U.S. Economic Update: Fed Holds Rates Steady, Reiterates Being Patient

U.S. Economic Update: Fed Holds Rates Steady, Reiterates Being Patient

March 26, 2024

Last week the biggest news item was the meeting of the Federal Reserve FOMC and Chairman Powell’s press conference. In a widely expected move, the Fed held rates steady, but the updated economic projections did hold some interesting points.

The table above is from the updated economic projects and include the projections from the prior release in December. Here are the highlights:

The Fed now projects a notable increase in GDP versus their December release for 2024. In his press conference, Chairman Powell also noted recent economic data shows solid growth. Also for 2025 and 2026, the Fed has raised their forecasted GDP growth numbers. Next, many expect their anticipated inflation rate (Core PCE) to be higher in 2024 (vs. the December projection), but beyond 2024 they did not make any changes in their inflation expectations. While they still projected three rate cuts in 2024, they projected fewer rate cuts in 2025 and 2026. The CME FedWatch tool projects rate cuts to begin in June. 
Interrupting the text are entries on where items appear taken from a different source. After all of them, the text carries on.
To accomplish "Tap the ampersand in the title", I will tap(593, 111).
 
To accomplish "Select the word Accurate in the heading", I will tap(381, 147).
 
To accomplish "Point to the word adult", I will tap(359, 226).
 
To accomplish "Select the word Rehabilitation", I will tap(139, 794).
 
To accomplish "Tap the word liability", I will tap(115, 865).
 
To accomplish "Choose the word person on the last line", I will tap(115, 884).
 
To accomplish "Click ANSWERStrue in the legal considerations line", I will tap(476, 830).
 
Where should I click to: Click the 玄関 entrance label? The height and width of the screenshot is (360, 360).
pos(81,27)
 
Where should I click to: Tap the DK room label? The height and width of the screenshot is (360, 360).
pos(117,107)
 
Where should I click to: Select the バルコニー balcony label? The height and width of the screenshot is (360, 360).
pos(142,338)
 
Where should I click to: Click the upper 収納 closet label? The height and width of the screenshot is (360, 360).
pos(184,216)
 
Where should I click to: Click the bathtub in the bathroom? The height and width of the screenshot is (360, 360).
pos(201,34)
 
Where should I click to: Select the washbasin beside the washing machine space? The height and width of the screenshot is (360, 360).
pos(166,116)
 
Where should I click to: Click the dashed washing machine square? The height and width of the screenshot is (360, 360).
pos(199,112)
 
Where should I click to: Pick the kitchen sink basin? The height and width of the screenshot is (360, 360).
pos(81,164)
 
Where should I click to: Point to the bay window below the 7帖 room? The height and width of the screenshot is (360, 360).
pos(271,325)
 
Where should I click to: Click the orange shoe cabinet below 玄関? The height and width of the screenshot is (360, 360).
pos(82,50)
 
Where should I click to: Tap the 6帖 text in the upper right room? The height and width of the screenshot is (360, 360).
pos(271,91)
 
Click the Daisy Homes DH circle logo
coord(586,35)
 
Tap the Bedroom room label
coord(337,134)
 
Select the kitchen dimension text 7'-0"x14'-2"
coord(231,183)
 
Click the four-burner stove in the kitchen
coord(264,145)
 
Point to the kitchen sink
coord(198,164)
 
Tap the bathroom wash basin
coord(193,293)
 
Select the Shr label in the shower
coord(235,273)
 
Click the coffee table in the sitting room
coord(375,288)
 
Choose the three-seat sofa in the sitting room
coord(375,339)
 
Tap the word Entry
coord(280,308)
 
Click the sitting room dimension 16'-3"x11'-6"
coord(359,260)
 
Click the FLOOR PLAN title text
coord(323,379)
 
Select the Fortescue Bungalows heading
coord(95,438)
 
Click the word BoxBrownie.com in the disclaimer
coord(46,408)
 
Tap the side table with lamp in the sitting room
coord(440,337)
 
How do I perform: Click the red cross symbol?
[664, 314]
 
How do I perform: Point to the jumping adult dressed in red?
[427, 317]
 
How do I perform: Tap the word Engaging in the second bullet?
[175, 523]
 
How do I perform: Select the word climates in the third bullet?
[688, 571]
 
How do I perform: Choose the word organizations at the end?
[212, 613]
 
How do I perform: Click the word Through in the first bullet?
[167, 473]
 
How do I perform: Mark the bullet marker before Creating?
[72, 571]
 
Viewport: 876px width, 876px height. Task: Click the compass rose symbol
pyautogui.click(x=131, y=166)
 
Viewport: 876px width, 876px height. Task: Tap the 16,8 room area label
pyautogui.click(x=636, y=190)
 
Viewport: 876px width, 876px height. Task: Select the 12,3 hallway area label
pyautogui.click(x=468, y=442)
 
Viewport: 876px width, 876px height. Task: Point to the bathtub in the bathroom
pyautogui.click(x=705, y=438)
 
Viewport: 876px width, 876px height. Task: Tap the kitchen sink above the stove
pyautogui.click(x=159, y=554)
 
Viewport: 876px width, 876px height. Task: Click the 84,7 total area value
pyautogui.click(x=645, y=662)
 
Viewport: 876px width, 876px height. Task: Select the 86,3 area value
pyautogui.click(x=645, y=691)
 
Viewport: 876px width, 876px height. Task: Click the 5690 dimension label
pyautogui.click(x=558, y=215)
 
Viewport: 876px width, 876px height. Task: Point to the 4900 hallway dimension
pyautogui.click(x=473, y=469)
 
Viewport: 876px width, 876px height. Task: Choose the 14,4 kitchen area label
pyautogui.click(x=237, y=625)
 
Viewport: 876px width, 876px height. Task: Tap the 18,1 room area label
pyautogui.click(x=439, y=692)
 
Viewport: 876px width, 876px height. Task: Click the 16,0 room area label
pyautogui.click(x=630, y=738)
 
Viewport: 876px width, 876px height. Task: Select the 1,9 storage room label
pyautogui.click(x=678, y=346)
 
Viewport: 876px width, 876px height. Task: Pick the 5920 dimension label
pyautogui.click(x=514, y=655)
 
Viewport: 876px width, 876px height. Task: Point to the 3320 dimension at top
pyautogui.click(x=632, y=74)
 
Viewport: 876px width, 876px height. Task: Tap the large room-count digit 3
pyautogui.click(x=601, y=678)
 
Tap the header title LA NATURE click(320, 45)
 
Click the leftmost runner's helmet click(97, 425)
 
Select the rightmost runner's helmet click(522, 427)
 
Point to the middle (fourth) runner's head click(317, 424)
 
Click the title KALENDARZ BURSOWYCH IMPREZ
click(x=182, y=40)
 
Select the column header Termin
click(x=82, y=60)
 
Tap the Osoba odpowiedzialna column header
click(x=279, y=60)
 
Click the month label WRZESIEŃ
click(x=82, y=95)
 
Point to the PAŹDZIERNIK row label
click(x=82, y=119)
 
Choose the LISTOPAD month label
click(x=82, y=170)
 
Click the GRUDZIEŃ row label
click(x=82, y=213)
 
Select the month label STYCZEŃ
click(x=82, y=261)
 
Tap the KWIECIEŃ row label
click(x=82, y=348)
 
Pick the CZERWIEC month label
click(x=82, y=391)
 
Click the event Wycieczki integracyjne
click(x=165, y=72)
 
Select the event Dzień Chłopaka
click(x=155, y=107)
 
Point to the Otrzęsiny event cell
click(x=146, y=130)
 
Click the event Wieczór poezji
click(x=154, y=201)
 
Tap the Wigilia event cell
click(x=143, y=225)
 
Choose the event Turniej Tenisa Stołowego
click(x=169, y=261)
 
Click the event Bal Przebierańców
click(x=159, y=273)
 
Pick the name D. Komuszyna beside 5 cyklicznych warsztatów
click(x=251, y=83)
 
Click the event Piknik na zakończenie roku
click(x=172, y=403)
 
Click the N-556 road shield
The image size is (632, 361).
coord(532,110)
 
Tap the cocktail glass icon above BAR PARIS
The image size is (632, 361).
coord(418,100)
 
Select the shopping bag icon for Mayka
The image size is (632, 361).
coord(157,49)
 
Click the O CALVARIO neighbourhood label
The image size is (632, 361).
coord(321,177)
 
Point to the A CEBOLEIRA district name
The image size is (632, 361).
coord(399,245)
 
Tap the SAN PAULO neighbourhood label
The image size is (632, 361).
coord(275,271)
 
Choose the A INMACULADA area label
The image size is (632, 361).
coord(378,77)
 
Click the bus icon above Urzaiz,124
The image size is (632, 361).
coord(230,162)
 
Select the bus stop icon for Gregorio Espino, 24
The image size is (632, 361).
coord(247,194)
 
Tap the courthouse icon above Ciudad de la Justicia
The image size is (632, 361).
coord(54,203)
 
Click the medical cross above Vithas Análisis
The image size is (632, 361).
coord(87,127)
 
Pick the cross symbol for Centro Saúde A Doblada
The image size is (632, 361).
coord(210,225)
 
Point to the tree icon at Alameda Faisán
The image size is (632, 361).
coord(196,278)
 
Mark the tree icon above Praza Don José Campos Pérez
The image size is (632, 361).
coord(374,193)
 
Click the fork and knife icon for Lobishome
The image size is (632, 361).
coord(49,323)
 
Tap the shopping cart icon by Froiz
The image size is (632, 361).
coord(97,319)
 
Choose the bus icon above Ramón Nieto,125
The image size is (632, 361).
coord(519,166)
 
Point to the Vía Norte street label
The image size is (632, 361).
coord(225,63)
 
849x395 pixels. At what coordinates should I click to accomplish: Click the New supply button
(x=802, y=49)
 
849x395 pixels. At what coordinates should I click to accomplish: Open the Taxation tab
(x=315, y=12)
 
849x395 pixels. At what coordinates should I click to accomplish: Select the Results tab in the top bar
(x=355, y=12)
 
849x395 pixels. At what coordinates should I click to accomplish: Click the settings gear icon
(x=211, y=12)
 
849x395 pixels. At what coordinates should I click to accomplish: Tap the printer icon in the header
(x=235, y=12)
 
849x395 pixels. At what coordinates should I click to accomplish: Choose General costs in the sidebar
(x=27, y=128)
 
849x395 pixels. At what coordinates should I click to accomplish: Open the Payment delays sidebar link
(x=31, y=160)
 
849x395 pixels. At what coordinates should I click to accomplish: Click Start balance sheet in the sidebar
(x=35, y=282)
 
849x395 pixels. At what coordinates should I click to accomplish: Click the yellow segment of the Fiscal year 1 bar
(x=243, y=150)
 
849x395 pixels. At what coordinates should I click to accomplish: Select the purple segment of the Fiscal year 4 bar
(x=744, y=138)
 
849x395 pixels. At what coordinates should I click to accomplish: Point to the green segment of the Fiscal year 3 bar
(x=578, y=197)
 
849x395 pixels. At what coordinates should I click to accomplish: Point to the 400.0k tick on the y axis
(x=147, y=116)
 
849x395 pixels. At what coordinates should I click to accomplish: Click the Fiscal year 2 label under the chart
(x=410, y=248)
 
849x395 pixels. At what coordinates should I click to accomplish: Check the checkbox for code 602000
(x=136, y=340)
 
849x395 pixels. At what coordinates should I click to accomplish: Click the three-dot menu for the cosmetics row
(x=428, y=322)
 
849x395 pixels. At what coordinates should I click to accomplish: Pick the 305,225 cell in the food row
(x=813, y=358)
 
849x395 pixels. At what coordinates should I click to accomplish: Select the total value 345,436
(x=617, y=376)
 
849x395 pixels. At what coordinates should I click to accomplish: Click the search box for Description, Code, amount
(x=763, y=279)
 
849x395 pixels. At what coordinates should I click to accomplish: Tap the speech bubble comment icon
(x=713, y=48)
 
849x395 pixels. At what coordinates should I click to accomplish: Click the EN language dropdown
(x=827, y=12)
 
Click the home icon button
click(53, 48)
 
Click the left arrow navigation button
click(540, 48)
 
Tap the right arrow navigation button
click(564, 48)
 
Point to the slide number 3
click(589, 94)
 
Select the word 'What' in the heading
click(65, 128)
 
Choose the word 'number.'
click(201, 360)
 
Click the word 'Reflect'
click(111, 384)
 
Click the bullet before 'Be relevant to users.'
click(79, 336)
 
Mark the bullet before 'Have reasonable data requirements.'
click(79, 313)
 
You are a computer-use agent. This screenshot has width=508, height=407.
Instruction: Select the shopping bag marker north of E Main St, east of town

In his press conference, Chairman Powell reiterated how the FOMC goes meeting-by-meeting and looks at the data to see what changes to make. Chairman Powell also reiterated the Fed’s commitment to a 2% inflation rate. Chairman Powell also reiterated that the Fed wants to see sustainable downward movements in inflation, noting that they look at different parts of inflation for indicators of “sustainable downward movements.” We take this to mean that they want to see a decline in the services inflation rate (particularly housing) from its above 4% to something more aligned with 2%. Chairman Powell also noted that while they believe the recent upticks in inflation will turn around, it is something they are watching closely.

Existing home sales were also released last week with the number of homes sold increasing sharply and the median price also increasing—something we have not since mid-last year. 

Also, housing starts increased sharply last month. 

While ongoing signs of GDP growth are welcome, we conclude inflation will remain sticky, giving the Fed ample justification to hold rates steady and not be forced into cutting rates. Given current trends in inflation, June rate cuts may not occur.